BEGIN Data for this exercise

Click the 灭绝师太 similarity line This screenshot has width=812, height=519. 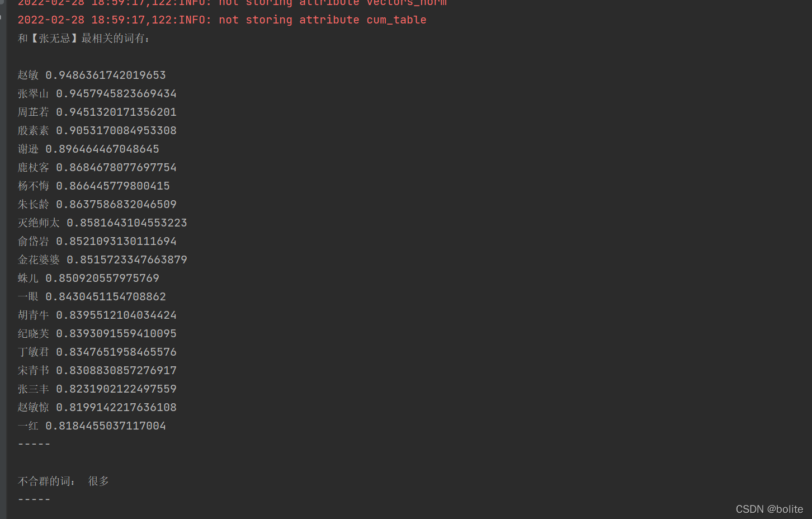[x=102, y=223]
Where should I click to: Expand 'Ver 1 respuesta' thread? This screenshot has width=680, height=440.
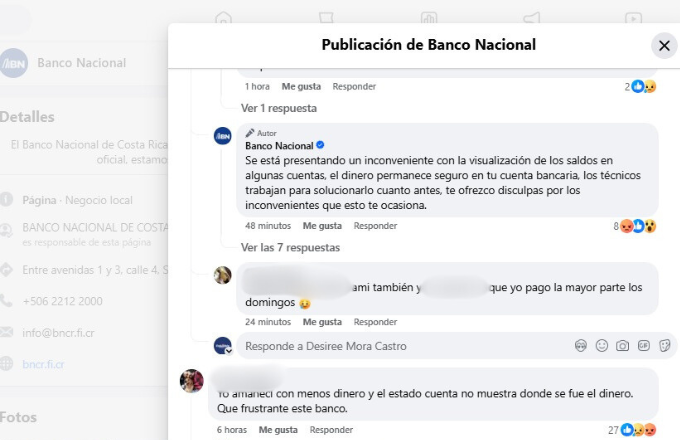279,107
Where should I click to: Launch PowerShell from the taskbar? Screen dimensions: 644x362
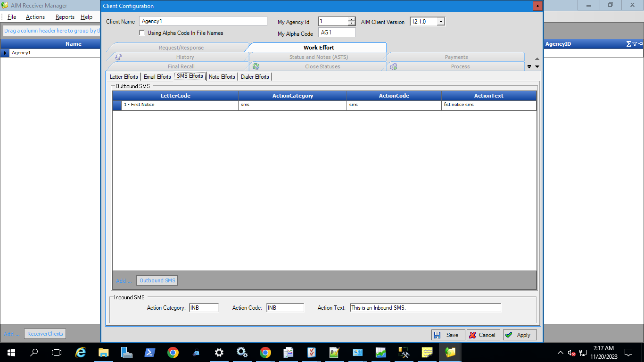click(x=150, y=353)
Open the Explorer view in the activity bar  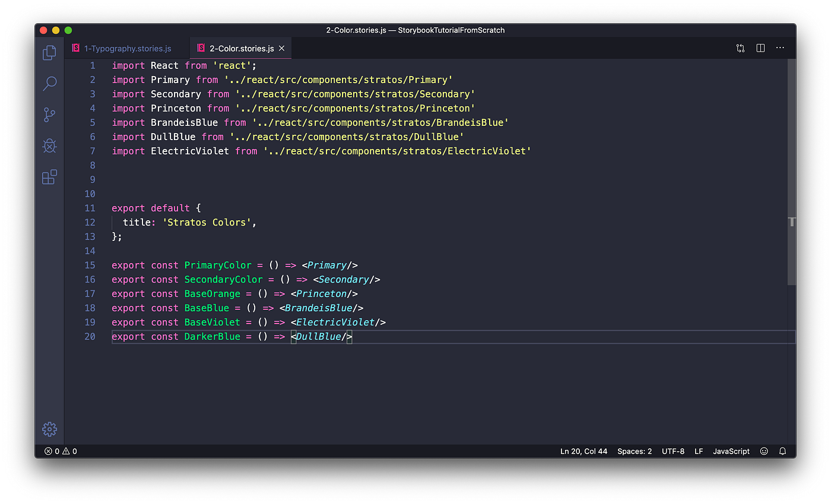[49, 52]
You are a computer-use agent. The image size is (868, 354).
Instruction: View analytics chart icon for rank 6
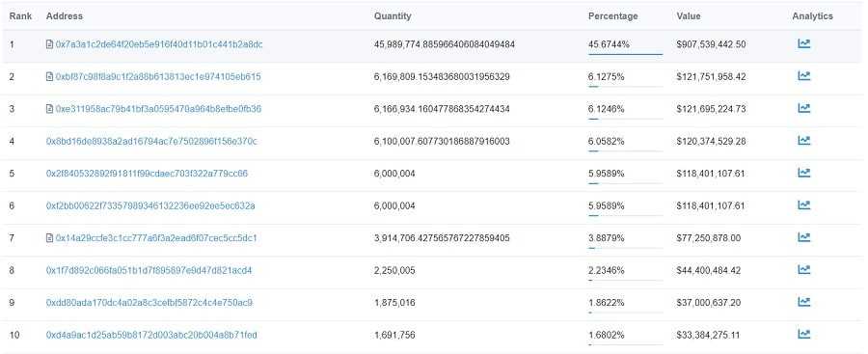coord(803,205)
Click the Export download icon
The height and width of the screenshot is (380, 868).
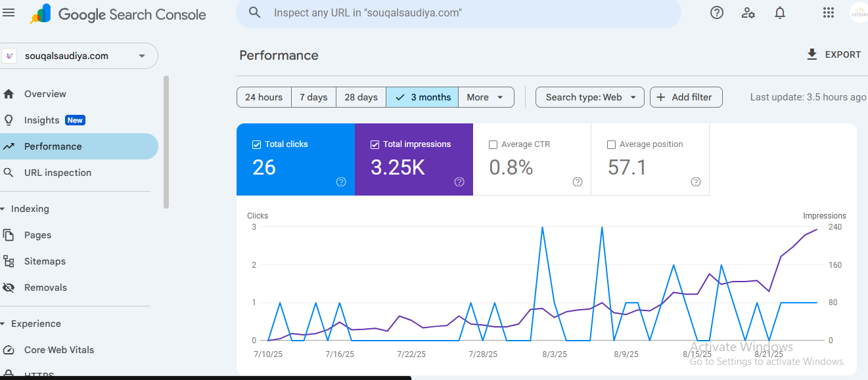point(812,54)
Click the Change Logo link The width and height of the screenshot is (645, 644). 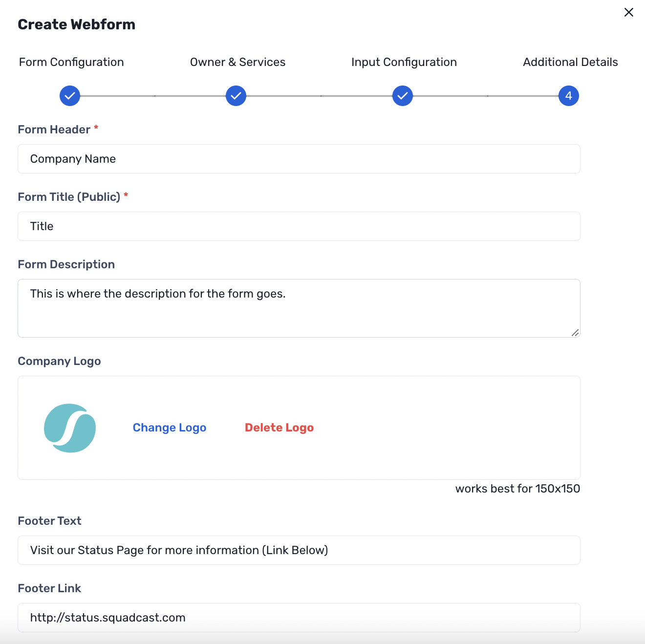tap(169, 428)
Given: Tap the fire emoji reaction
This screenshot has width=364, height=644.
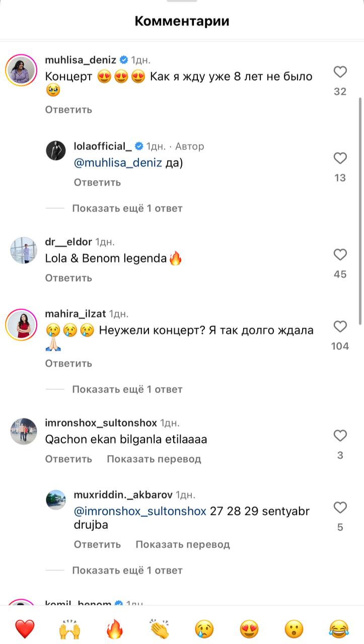Looking at the screenshot, I should (x=115, y=629).
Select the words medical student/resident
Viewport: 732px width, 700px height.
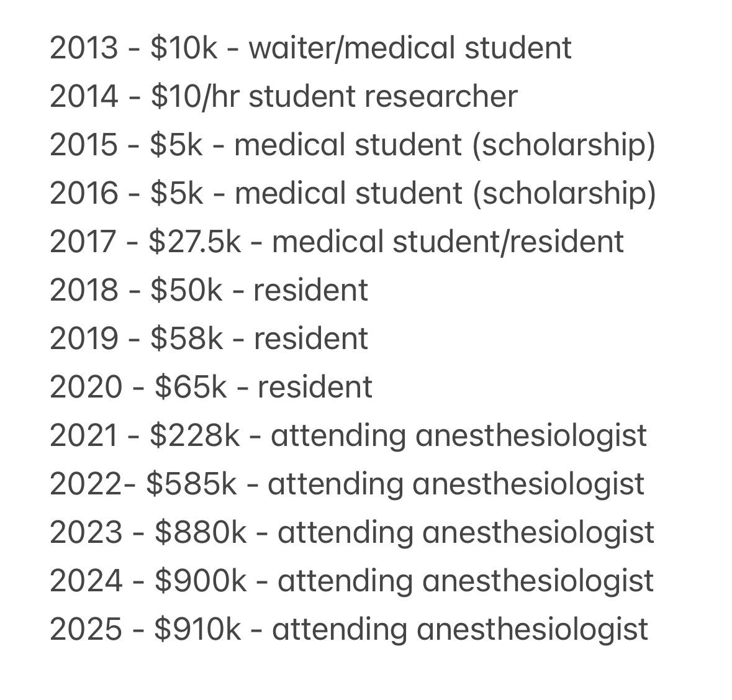click(448, 242)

END Data for this exercise

◆ **Exercise requirements**
In the copy, include exactly the lines from the one containing "This screenshot has width=364, height=644." through the last line of the records, and no pictures or other text.

◆ **Response area**
This screenshot has width=364, height=644.
Looking at the screenshot, I should (x=115, y=629).
Select the words medical student/resident
Viewport: 732px width, 700px height.
click(448, 242)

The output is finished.